The Pentagon, on the morning of the bombing, said that about fifty US and
British aircraft had hit three targets in southern Iraq with precision-guided
weapons aimed at Baghdad's antiaircraft network.
Iraq said that this attack by American and British aircraft earlier in the
day had killed one Iraqi and injured eleven.
"It's obvious that US policy toward Iraq is in shreds; bombing hasn't
improved the lives of the Iraqi people, it hasn't strengthened the opposition
to Saddam Hussein, and it hasn't enhanced our image in the region," stated
McKinney.
"In addition," she continued, "targeting civilians is against the laws of
civilized nations. All the US has done with success is to increase the
misery of the Iraqi people and obviously violate a few international laws and
conventions in the process," she concluded.
Recently released declassified documents point to US war crimes in Iraq.
Writing in the September 2001 issue of The Progressive, Thomas Nagy,Professor
of Expert Systems at George Washington University with a doctoral fellowship
in public health cites recently declassified documents that show the United
States was aware of the civilian health consequences of destroying Iraq's
drinking water and sanitation systems in the Gulf War, and knew that
sanctions would prevent the Iraqi government from repairing the degraded
facilities.
These civilian health consequences, according to Article 54 of the Geneva
Convention, are prohibited by international law.

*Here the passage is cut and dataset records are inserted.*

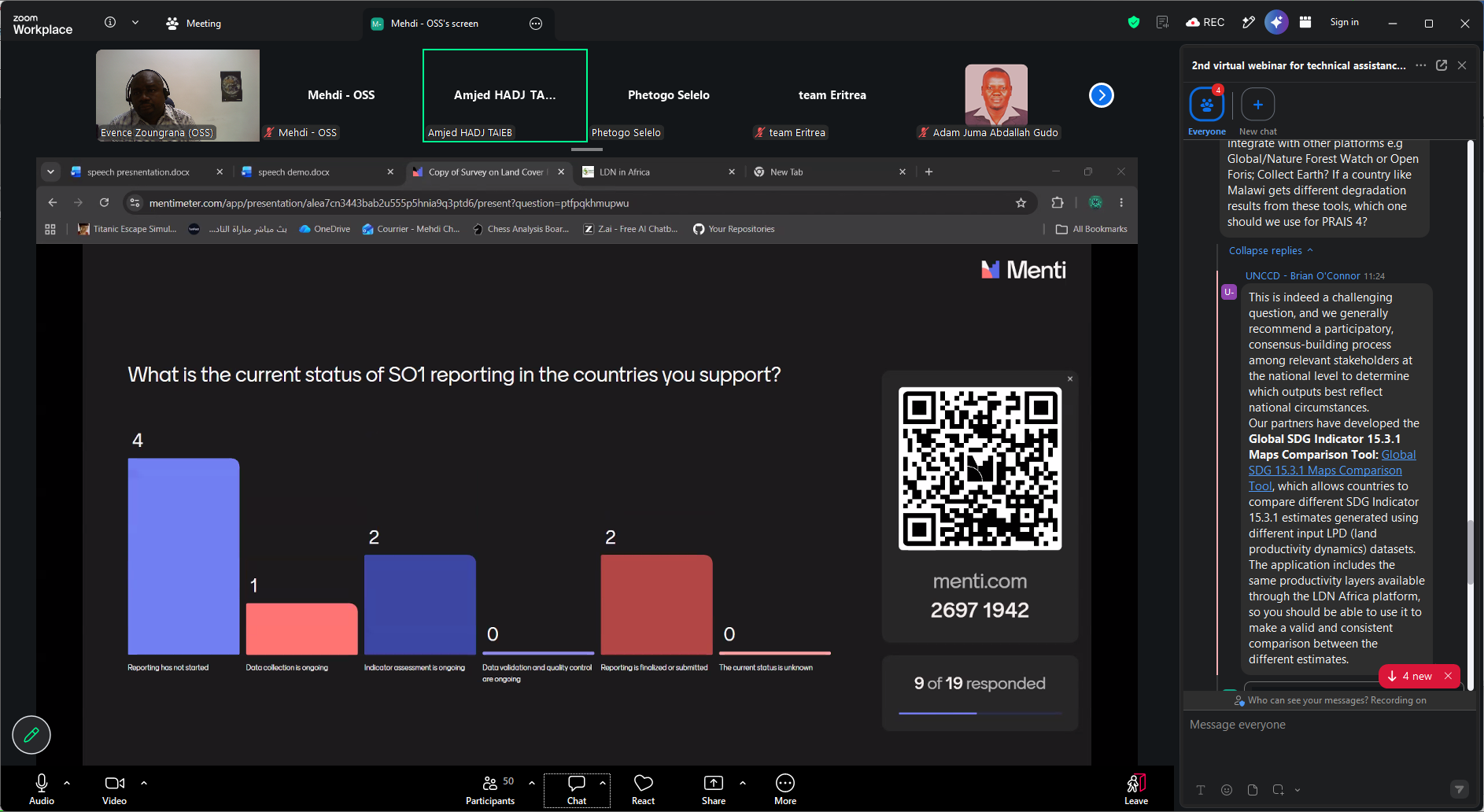Expand the Participants options caret
Viewport: 1484px width, 812px height.
click(x=532, y=783)
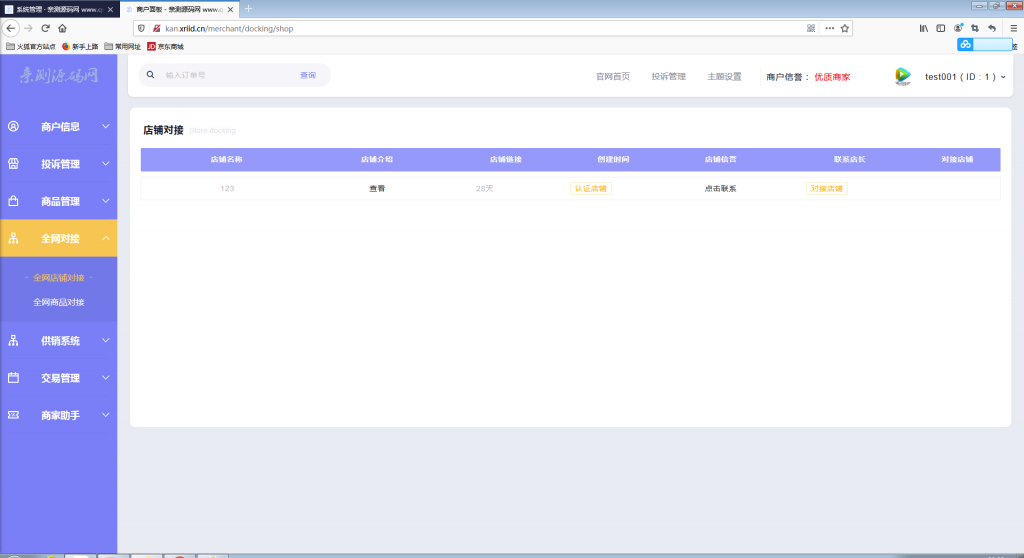Click the 对接店铺 button in the table row
1024x558 pixels.
coord(827,188)
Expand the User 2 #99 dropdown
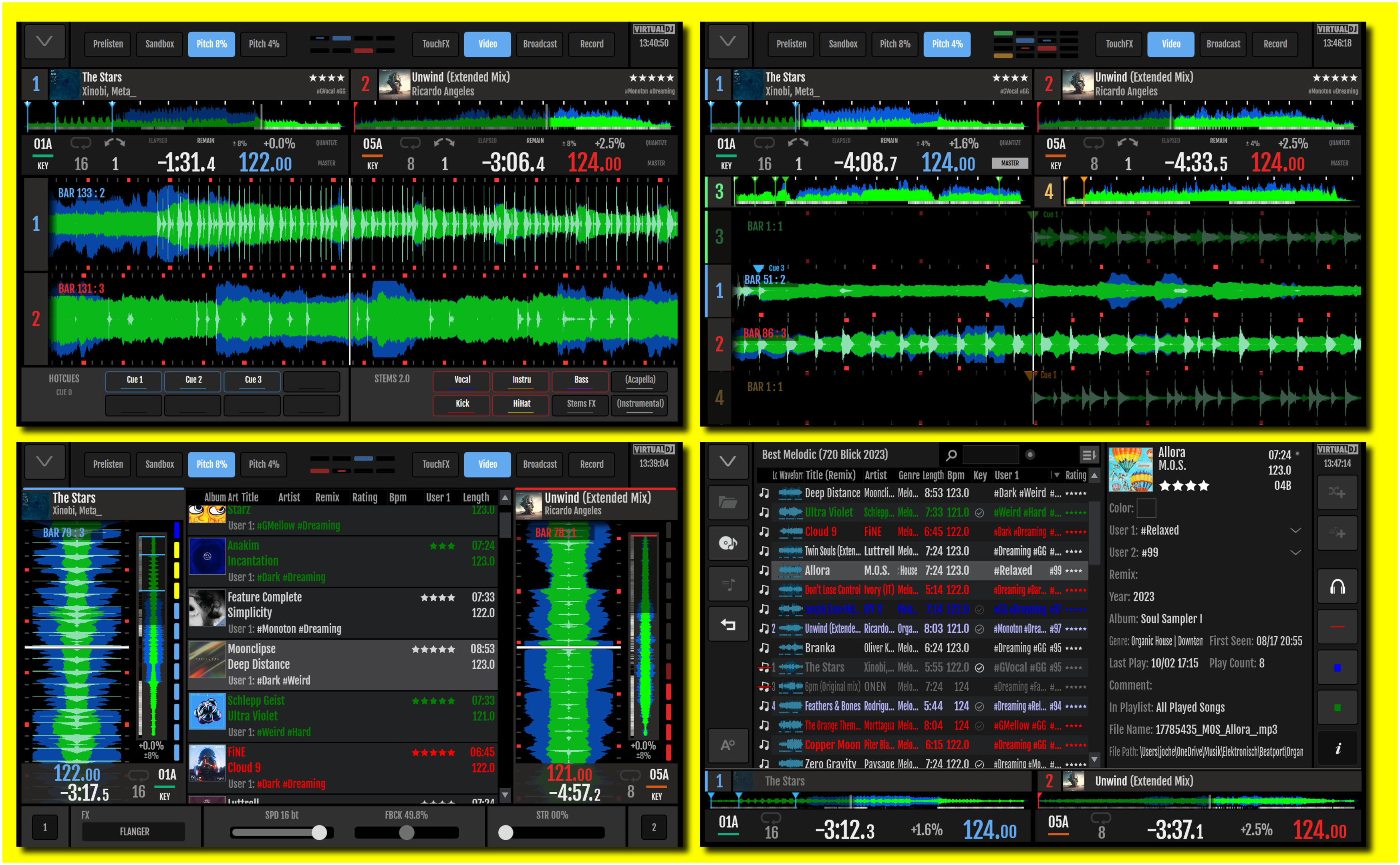Image resolution: width=1400 pixels, height=865 pixels. pyautogui.click(x=1295, y=552)
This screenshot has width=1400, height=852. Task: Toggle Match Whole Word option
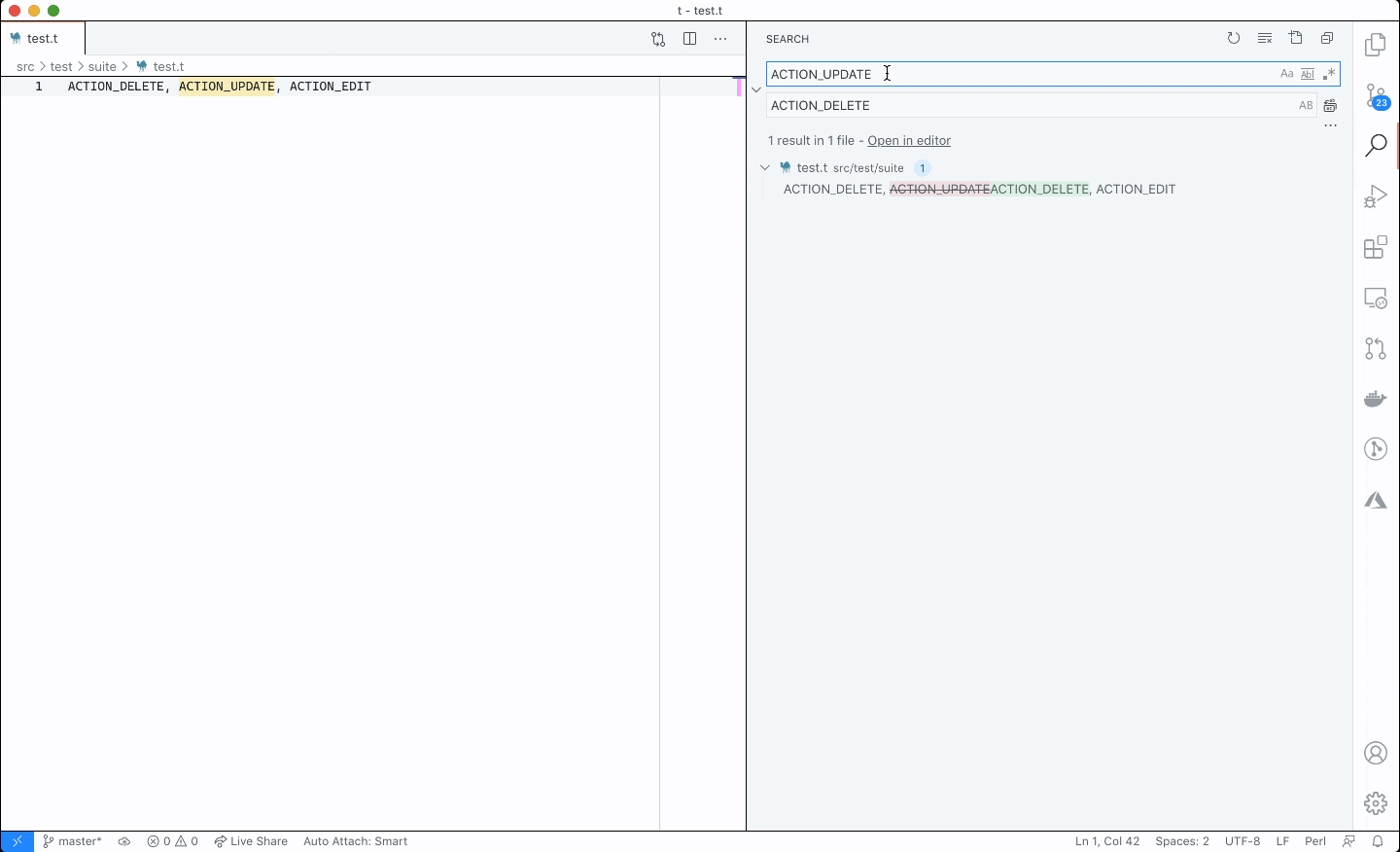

Article 54 states that "It is prohibited to attack, destroy, remove or render
useless objects indispensable to the survival of the civilian population,
such as foodstuffs, agricultural areas for the production of foodstuffs,
crops, livestock, drinking installations and supplies and irrigation works,
for the specific purpose of denying them for their sustenance value to the
civilian population or to the adverse Party, whatever the motive, whether in
order to starve out civilians, to cause them to move away, or for any other
motive".
"Britain seems joined at America's hip in this cruel policy that has
contributed to the deaths of half a million Iraqi children. That's both a
shame and a crime," McKinney concluded.